Prenatal diagnosis of a case with SEA-HPFH deletion thalassemia with whole HBB gene deletion

Objective: The thalassemias is a group of hereditary disorders with impaired production of functional hemoglobin. In this report we described a rare case of compound heterozygous mutation of South-East Asia type hereditary persistence of fetal hemoglobin (SEA-HPFH) and β -thalassemia that allowed prenatal diagnosis to be performed in a subsequent pregnancy in the family. Case report: The father showed a SEA-HPFH thalassemia trait phenotype, while his genotype revealed that he was heterozygous for the SEA-HPFH deletion; The mother genotype was heterozygote for IVS-II-654 mutation; the second child had co-inherited both parental mutations and was, thus, a compound heterozygote for β-thalassemia (IVS-II-654)/SEA-HPFH deletion. His phenotype was intermediate β-thalassemia.

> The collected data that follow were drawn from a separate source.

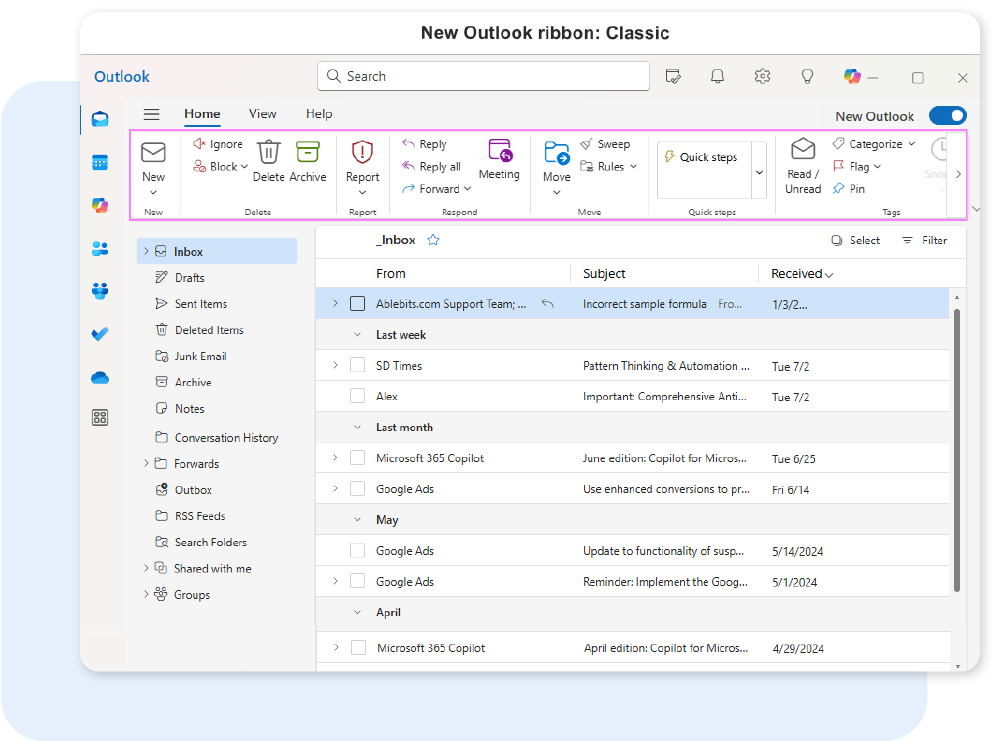Click the Reply all button
998x741 pixels.
tap(431, 167)
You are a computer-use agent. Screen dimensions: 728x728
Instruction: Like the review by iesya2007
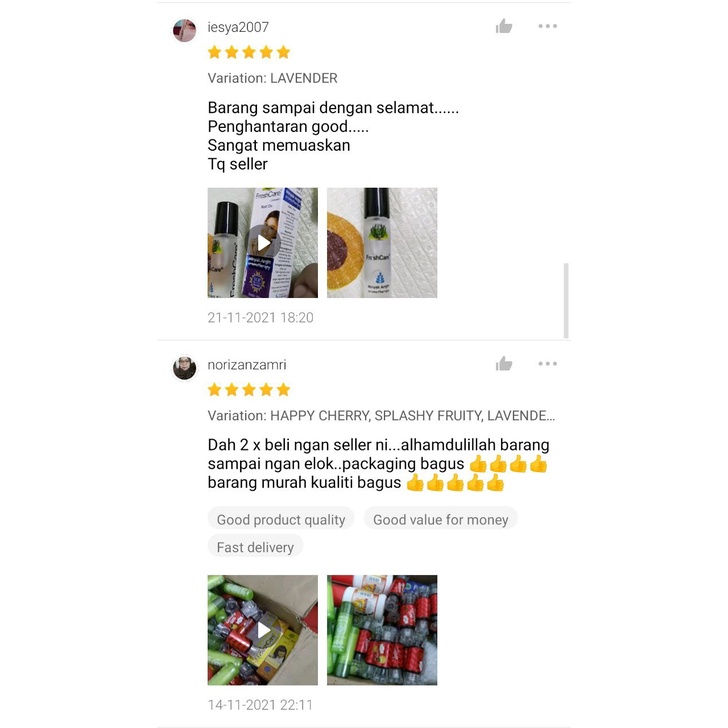click(504, 26)
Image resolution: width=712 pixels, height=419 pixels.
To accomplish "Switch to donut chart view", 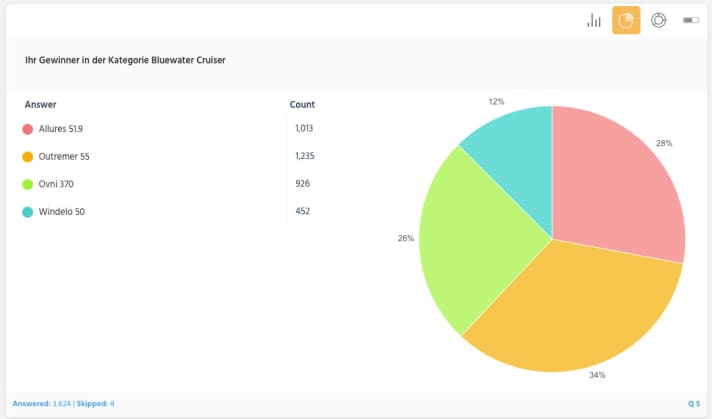I will click(x=658, y=20).
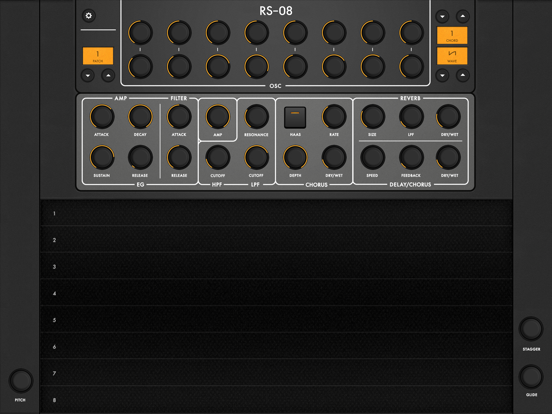The image size is (552, 414).
Task: Click the LPF Cutoff knob
Action: tap(256, 157)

Prenatal genotyping of a fetal sample during the third pregnancy confirmed the fetus was only heterozygote for SEA-HPFH deletion and the parents elected to continue the pregnancy. Conclusion: We described the clinical and molecular characterization of the first detected case of compound β-Thalassemia/SEA-HPFH deletion in Northern Vietnam. The report also highlighted the accuracy and necessity of mutation screening for families with thalassemia to inform accurate genetic counseling and targeted prenatal diagnosis when desired.